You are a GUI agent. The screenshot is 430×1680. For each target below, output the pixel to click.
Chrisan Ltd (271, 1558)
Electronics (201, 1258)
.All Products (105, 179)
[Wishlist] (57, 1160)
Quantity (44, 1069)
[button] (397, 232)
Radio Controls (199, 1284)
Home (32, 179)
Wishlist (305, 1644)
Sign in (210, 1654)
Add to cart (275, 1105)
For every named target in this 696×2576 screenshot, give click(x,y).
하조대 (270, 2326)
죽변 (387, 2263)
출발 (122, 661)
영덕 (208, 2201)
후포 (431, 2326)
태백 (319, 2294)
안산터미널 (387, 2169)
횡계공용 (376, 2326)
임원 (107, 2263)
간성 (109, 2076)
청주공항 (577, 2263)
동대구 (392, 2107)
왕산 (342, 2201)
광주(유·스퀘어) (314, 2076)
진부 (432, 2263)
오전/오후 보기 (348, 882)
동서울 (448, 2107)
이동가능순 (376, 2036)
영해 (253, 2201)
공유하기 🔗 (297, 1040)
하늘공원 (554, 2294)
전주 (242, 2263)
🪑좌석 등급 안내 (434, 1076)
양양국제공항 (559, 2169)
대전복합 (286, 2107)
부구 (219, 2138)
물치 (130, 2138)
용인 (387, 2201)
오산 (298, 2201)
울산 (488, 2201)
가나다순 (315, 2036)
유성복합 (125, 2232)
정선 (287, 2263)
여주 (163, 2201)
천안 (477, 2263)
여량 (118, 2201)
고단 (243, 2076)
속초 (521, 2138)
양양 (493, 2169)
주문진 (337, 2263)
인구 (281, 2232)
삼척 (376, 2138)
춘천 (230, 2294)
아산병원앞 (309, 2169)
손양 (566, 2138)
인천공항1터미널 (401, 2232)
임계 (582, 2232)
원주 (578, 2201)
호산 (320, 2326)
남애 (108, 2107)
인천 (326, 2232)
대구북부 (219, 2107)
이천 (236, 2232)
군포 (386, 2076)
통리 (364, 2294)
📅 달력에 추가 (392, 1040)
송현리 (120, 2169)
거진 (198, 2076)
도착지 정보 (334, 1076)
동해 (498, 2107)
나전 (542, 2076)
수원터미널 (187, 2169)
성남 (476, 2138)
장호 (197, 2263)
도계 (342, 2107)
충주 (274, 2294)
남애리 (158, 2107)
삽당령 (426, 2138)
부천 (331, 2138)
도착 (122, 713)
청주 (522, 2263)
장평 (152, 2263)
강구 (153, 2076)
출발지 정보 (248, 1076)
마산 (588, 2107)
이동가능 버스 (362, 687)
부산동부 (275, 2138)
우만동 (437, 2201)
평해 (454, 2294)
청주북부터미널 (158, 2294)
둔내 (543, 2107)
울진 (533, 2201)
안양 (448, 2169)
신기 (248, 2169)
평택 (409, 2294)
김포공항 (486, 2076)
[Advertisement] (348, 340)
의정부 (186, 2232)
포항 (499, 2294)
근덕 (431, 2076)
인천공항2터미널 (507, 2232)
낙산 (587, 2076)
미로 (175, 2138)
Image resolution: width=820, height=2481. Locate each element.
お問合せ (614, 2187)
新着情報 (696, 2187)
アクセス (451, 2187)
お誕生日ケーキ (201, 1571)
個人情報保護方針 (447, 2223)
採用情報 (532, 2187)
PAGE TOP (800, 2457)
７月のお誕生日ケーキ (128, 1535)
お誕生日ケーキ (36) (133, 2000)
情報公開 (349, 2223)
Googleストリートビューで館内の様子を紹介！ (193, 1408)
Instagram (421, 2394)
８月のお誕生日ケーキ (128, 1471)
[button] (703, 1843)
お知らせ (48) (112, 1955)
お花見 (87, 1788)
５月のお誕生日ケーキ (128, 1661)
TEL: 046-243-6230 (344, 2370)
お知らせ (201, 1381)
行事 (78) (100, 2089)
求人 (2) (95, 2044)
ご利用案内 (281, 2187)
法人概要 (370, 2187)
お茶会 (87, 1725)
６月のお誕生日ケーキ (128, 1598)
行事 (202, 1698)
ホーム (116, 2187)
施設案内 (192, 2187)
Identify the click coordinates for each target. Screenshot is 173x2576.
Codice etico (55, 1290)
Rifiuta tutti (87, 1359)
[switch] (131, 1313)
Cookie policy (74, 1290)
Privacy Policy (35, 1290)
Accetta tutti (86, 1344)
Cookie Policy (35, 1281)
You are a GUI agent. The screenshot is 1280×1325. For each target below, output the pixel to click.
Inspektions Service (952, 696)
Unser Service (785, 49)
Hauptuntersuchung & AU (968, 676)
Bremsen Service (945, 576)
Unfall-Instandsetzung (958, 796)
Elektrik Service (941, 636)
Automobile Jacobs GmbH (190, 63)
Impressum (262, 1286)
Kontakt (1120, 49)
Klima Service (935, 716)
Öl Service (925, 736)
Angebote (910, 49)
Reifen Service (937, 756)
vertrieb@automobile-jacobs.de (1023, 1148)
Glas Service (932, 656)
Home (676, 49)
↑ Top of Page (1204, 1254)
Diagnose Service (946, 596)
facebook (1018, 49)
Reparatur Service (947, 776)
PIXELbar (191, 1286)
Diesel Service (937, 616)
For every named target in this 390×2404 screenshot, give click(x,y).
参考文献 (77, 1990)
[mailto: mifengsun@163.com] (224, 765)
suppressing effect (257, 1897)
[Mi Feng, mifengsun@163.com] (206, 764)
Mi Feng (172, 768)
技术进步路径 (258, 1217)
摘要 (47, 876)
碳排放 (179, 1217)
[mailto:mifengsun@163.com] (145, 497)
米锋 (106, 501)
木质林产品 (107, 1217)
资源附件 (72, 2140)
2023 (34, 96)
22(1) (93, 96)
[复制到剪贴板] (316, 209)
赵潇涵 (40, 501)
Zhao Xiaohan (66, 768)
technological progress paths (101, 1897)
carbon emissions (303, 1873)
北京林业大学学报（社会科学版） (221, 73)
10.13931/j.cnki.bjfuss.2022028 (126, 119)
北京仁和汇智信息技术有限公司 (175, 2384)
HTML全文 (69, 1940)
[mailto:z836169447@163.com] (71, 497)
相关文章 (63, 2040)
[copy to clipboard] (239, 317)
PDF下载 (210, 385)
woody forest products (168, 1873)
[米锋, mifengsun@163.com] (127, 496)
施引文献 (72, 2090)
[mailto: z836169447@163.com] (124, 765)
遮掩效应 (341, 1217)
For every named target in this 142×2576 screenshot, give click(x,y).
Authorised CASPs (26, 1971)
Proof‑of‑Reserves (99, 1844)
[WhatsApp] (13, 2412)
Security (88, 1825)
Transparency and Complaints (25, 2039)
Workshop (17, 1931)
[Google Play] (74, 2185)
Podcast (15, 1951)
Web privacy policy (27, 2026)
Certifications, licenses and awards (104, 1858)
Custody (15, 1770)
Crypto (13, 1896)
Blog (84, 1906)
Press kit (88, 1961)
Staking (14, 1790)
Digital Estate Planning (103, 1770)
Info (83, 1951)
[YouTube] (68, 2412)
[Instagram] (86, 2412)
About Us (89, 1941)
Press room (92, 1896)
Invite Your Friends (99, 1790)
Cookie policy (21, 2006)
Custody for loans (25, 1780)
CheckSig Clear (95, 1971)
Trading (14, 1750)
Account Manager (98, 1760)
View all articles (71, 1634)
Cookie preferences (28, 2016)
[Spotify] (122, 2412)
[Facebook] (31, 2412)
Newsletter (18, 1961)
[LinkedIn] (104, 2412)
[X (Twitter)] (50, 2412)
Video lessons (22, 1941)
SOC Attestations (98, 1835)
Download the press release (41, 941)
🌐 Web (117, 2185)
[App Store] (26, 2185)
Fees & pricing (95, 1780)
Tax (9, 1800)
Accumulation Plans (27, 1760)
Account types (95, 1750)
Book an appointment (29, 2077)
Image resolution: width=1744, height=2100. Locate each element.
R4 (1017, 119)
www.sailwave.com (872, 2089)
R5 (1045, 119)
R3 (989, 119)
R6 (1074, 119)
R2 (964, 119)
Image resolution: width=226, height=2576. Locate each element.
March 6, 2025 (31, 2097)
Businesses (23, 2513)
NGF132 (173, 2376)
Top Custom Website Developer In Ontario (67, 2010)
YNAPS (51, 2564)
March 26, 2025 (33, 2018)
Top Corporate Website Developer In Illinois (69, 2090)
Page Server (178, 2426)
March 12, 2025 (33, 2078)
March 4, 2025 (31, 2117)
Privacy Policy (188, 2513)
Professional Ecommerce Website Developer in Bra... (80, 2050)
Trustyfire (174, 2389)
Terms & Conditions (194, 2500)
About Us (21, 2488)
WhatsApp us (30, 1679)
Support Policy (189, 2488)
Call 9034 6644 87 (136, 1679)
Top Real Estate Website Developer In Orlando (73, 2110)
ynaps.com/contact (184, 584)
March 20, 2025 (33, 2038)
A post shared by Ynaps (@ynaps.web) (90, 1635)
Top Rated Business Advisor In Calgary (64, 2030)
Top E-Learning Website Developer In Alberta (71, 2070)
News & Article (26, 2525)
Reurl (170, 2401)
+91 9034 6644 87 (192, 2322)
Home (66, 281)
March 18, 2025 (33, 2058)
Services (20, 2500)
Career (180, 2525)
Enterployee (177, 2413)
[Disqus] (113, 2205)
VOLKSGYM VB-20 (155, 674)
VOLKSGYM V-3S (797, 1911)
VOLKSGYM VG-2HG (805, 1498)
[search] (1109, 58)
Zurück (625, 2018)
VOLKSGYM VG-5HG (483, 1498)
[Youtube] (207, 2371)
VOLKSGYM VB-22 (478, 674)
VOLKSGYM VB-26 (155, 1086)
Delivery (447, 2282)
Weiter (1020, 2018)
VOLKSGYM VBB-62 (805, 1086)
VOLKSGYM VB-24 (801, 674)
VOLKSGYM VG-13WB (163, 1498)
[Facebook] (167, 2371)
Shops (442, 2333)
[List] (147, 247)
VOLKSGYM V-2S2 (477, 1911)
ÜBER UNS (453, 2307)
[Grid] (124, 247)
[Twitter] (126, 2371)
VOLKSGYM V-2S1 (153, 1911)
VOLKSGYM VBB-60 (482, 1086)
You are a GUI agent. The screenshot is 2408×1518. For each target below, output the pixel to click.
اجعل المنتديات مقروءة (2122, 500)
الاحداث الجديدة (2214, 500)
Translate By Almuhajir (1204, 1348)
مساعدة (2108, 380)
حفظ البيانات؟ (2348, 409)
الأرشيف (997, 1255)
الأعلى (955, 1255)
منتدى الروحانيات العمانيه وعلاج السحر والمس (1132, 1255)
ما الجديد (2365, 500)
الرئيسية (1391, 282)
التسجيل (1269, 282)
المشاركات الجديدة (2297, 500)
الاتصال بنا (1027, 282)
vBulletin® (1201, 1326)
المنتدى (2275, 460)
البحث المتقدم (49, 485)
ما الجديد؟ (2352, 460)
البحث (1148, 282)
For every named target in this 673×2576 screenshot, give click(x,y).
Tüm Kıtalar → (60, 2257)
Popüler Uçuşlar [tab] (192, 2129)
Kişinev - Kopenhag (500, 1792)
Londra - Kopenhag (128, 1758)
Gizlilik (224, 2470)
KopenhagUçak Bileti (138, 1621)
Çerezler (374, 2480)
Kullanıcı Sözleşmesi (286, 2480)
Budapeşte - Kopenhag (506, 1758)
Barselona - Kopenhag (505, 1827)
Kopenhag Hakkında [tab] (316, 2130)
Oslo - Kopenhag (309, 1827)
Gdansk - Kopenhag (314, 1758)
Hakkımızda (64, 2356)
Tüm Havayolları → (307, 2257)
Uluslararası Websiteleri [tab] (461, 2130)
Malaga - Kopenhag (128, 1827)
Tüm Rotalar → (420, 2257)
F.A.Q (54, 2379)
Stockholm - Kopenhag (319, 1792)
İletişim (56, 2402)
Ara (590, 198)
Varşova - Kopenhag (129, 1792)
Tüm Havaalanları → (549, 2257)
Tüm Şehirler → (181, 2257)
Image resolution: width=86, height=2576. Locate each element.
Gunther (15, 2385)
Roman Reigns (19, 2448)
--- --- ---
Repeat word for word from the line holding "Hakkımızda (64, 2356)" down to the last line above, including both.

Hakkımızda (64, 2356)
Tüm Havayolları → (307, 2257)
Uluslararası Websiteleri [tab] (461, 2130)
Malaga - Kopenhag (128, 1827)
Tüm Rotalar → (420, 2257)
F.A.Q (54, 2379)
Stockholm - Kopenhag (319, 1792)
İletişim (56, 2402)
Ara (590, 198)
Varşova - Kopenhag (129, 1792)
Tüm Havaalanları → (549, 2257)
Tüm Şehirler → (181, 2257)
Image resolution: width=86, height=2576. Locate each element.
Gunther (15, 2385)
Roman Reigns (19, 2448)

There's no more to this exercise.